Além da consciência de si, a passagem de Seki remete a responsabilidade existencial. Prestes a empurrar o seu alvo, Seki enfatiza mais uma vez sua liberdade, ele sabe que irá matar o seu alvo, mas não por ser uma pessoa que teve condutas impróprias ou porque existe algum senso de justiça do qual deve punir suas ações. Desse modo, Seki nega até mesmo a ideia de que seu próximo ato possa ser parte de um plano divino, regido por uma figura religiosa, afirma que o homem criou um Deus para afastar de si suas responsabilidades. Assim, naquele momento, apenas a escolha de Seki determinaria se a vida de seu alvo iria ou não continuar, esta passagem final remete a responsabilidade das escolhas humanas, postulada por Sartre.

Conforme afirma Sartre (1987, p. 39) “[...] o homem está condenado a ser livre. Condenado, porque não se criou a si mesmo, e como, no entanto, é livre, uma vez que foi lançado no mundo, é

responsável por tudo o que faz”. Seki entende que sua decisão implica na responsabilidade, isto é, na sua resposta diante de suas escolhas.

Após tomar sua decisão, de não cometer o assassinato, Seki vai até um restaurante e volta a refletir sobre suas escolhas, neste momento ele percebe que teve um estalo, pois por muito tempo ele culpou os outros por conta dos erros de sua vida, mas coube a ele escolher os caminhos. Seki diz: “No fim o ressentimento que tive era só ressentimento contra mim mesmo” (ASANO, 2019, p.14), e assim, ele entende que cada pessoa construí e decide a sua própria história, uma vez que está em uma constante relação consigo mesma, com o outro e com o próprio mundo. Nesse sentido, Sartre (1987, p. 21) afirma que “o homem, tal como o existencialista o concebe, só não é passível de uma definição, porque de início, não é nada.
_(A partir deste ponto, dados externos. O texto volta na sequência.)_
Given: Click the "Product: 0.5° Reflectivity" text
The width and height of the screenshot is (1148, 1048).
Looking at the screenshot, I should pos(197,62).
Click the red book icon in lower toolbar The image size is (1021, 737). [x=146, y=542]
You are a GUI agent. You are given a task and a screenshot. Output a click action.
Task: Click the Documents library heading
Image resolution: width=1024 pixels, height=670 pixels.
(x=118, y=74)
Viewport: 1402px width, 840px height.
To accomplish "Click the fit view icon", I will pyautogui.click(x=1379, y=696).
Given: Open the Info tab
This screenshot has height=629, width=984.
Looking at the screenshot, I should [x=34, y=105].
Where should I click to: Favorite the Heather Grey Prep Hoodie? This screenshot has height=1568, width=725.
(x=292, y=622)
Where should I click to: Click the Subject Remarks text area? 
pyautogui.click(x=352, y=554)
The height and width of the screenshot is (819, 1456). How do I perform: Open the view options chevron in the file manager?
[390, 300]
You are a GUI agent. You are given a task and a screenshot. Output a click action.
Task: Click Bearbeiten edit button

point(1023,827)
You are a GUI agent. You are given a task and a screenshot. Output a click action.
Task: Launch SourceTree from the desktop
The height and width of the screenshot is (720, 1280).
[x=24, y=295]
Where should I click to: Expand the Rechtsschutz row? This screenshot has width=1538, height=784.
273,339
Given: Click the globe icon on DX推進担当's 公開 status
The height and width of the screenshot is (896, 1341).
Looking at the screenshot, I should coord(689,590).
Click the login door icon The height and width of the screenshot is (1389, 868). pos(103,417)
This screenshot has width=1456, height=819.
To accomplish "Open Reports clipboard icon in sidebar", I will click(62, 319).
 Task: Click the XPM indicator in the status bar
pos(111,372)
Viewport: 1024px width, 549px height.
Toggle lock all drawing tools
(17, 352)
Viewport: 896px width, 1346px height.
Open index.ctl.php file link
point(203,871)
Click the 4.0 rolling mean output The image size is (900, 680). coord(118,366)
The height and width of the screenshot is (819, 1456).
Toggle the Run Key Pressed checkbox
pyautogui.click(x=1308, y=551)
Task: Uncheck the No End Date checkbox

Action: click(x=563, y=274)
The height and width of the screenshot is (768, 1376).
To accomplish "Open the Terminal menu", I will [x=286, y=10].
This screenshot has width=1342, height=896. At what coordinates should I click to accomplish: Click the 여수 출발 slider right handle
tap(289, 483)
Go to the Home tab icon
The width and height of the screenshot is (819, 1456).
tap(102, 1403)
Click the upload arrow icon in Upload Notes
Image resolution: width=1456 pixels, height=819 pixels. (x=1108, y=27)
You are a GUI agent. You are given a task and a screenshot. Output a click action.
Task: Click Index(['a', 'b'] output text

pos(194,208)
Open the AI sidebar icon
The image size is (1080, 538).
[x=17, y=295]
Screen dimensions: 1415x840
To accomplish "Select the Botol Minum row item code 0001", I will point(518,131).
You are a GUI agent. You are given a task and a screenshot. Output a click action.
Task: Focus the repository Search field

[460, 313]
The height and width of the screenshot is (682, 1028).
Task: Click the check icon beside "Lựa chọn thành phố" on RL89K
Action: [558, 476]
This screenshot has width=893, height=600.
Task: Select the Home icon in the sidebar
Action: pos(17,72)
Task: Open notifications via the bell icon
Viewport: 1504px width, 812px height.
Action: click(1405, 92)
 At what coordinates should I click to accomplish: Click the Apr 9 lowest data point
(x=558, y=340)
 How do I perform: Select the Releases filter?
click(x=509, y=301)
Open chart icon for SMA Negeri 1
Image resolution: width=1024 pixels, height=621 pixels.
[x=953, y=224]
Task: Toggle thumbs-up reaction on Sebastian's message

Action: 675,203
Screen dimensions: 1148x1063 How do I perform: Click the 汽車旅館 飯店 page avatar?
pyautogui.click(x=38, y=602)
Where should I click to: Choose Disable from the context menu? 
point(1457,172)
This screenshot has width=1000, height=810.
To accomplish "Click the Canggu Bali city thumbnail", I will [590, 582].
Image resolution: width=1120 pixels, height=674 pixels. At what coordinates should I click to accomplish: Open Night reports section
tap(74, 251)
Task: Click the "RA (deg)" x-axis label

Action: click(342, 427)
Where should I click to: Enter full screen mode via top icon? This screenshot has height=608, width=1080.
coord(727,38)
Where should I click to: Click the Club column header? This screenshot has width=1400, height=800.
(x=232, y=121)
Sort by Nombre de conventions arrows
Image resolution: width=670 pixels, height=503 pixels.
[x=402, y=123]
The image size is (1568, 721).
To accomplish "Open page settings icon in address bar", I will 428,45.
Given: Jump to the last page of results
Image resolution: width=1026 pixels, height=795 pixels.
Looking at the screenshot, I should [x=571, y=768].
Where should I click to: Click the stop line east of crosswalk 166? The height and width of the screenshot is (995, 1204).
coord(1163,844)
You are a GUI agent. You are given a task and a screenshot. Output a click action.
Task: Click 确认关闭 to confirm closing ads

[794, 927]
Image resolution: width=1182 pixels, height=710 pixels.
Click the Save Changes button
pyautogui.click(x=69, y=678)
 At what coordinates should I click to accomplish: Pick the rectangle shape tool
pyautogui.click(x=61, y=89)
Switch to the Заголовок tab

Posteriormente ele será aquilo que ele fizer de si mesmo”.

Sartre (2007) buscava por uma filosofia que não separasse o interior do exterior, e sim estabelecesse uma relação dialética entre eles, então ao se deparar com a fenomenologia de Husserl, onde o objeto e o sujeito estão em uma correlação, e, portanto, não existe uma dicotomia entre o indivíduo e o seu mundo, ele passa a entender o homem em uma correlação, uma vez que na a consciência do sujeito transcende e se dirige para o exterior, significando os objetos em-si percebidos no mundo, os desvelando. Está correlação coloca o homem como passivo das possibilidades de sua existência singular no mundo, pois ela se dá em um contexto que limita e contorna sua liberdade (as facticidades), e sujeito ativo enquanto suas próprias escolhas, frente as condições dadas, pois permitem que ele se aproprie dessa realidade, transcenda e exerça sua liberdade situacional. Nas palavras do filósofo: “O homem, tal como o existencialista o concebe, só não é passível de uma definição, porque de início, não é nada. Posteriormente ele será aquilo que ele fizer de si mesmo” (SARTRE, 1987, p.4). Seki em sua última aparição no mangá entende esta correlação fenomenológica e como ela se dá dentro das limitações de sua liberdade, a partir da vivência ele constrói os próprios significados para o seu mundo, e faz suas escolhas consciente de sua responsabilidade, a má-fé identificada anteriormente em Seki quando se encontrava na estação de trem se cessou, na medida em que o mesmo, tomou consciência de si e questionou a própria existência.